▶ **Aufgaben**
1 > Welche zwei Mannschaften spielten laut dem Text über die Ultras an dem Abend gegeneinander, den Köster als deprimierend bezeichnet?
2 > Schreib aus dem Text über die Ultras die Stelle ab, die bei den Worten „So differieren die“ einsetzt und nach „sie nicht wollen.“ endet.
3 > Führe den Text über die Ultras im Anschluss an seinen letzten Satz weiter.

▶ **Quelle**
Die 11 Freunde versuchen mit ihrem Titelthema Aufmerksamkeit zu erregen. Philipp Köster schreibt dagegen an, daß die Fankurven durch die Ultràbewegung zu "gut dedrillten Männerchören" verkommen, deren Choreographien "oft so kreativ wie nordkoreanische Feierlichkeiten" seien, die, aufgrund des "merkwürdigen Ideals" des 90-minütigen Dauersupports, unabhängig vom Spielverlauf ihr Programm herunterspulen und sich dabei "polemisch formuliert, nur ausnahmsweise und höchst ungern von Toren unterbrechen" lassen. "Merkwürdige Rituale, kindische Diebstähle" und die modische Uniformierung im "Autonomen-Chic, der derzeit in den Szenen grassiert" als Zeichen des "Rückzugs aus den offenen Strukturen des Fanblocks" stellt er einer vergangenen Zeit gegenüber, wo noch "Wildheit, Anarchie, Spontaneität" im Fansektor herrschten und "spontane Zwischenrufe" noch eine Chancen hatten.
Als exemplarischer "deprimierender Abend" gilt ihm ein Spiel in der deutschen 2. Bundesliga zwischen Nürnberg und Duisburg, wo die Ultras Nürnberg als Protest gegen fanfeindliche Anstoßzeiten erst 20 Minuten lang still waren und dann laut Köster "bis zum Abpfiff eine einschläfernde Endlosmelodie" sangen.
So differieren die Sichtweisen. Im Block West Echo neu Nr. 3 der Ultras Rapid war zeitgleich ein Bericht der Nürnberger Ultras über ihre Aktion, der ein anderes Bild vermittelt - wenngleich dieses natürlich alles andere als unparteiisch war: der Protest habe über ihre Gruppe hinaus im Stadion Unterstützung gefunden. The truth is out there.
Selbstverständlich sind wir Fans da, um unsere Mannschaft zu unterstützen. Aber genauso selbstverständlich hat das Individuum und hat die Gruppe das Recht gegen was auch immer zu protestieren. Haglich wird's einzig dann, wenn andere zu etwas gezwungen würden, was sie nicht wollen.

▶ **Daten**
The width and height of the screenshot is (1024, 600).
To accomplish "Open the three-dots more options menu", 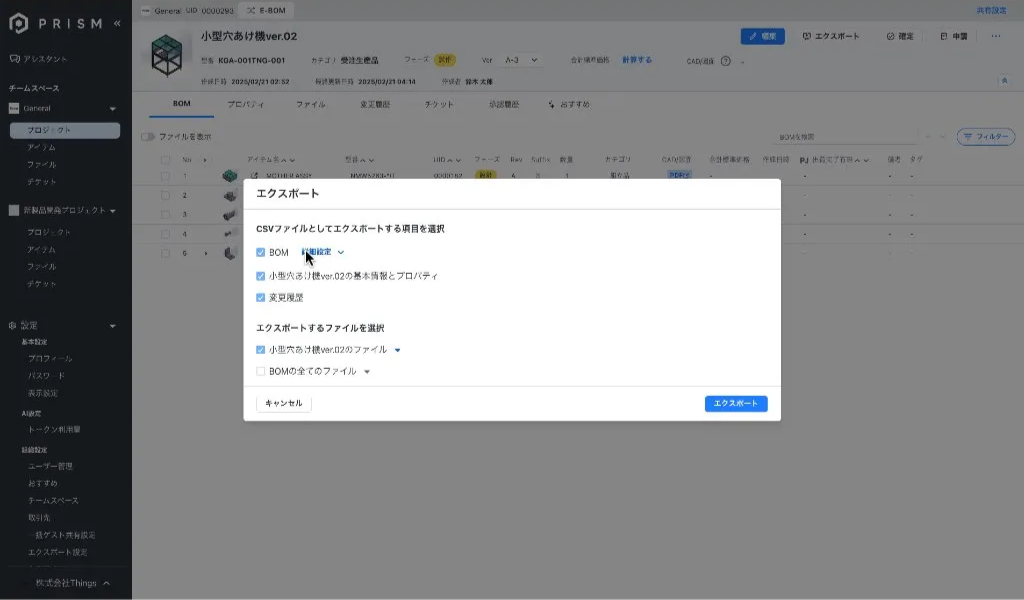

▶ **Lösungen**
1 > Nürnberg und Duisburg, in der 2. Bundesliga.

2 >
So differieren die Sichtweisen. Im Block West Echo neu Nr. 3 der Ultras Rapid war zeitgleich ein Bericht der Nürnberger Ultras über ihre Aktion, der ein anderes Bild vermittelt - wenngleich dieses natürlich alles andere als unparteiisch war: der Protest habe über ihre Gruppe hinaus im Stadion Unterstützung gefunden. The truth is out there.
Selbstverständlich sind wir Fans da, um unsere Mannschaft zu unterstützen. Aber genauso selbstverständlich hat das Individuum und hat die Gruppe das Recht gegen was auch immer zu protestieren. Haglich wird's einzig dann, wenn andere zu etwas gezwungen würden, was sie nicht wollen.

3 >
Niemand hat das Recht, daß andere singen. Und ich singe dann mit, wann ich will, und nur das mit, was ich will. Mit Koordination und Vorsänger hab' ich da kein Problem. Ich bin zwar wohl durchaus leidenschaftlicher und verrückter Fan, aber alles andere als ein Ultra. Muß ich auch nicht sein. Drum sitze ich bei Heimspielen auf der Längsseite und steh und supporte ausgiebiger im Gästesektor bei den Auswärtsspielen. Ich find' es gut und wichtig, wenn das ganze Spiel über - und auch wenn wir mal hinten sind - Stimmung ist. Ich find' es schlecht, wenn 10 Minuten lang etwas Fades gesungen wird, wenn wir schlecht spielen anstatt 'was Aufrüttelndes. Ich find' es großartig, wenn's was zu feiern gibt und der mitreißende minutenlange Endlosgesang immer lauter wird. Ich für meinen Teil mach dabei sowieso immer nur das, was ich will und mir taugt.
Die gewollte Provokation mit dieser Titelgeschichte ist wohl nur zum Teil aufgegangen. Am besten finde ich eine, von 11 Freunde selbst auf ihre Homepage gestellte Reaktion eines St.-Pauli-Fans:
"So ist denn die Anmerkung weiter oben in diesem Thread, dass alte Männer über etwas schreiben, woran sie sich seit Jahren nicht mehr beteiligen, nicht gänzlich falsch. Es geht aber noch weiter. Diese Männer blicken melancholisch auf eine Zeit zurück, die ihre Jugend war, die sie natürlich als die geilste aller Zeiten sehen. Alles war super, der Support im Stadion der beste, den es je gab etc. pp. Sie überhöhen das Damals gegenüber dem Heute. Sie suchen einen Schuldigen für den Verlust dessen, was sie erlebt haben. Der Schuldige ist der Ultra, der so alles anders macht und damit für die Zerstörung des Damals verantwortlich ist. Dabei war das Damals schon kaputt, bevor die Ultras kamen. Die Jugend geht von alleine vorbei, die Zeiten ändern sich, und so ist es auch nur eine Frage der Zeit, bis sich die Rollen abermals verschieben und es die heutigen Ultras sind, die über den Support in der Kurve meckern, weil die Jugend nicht mehr weiss, wie es richtig geht."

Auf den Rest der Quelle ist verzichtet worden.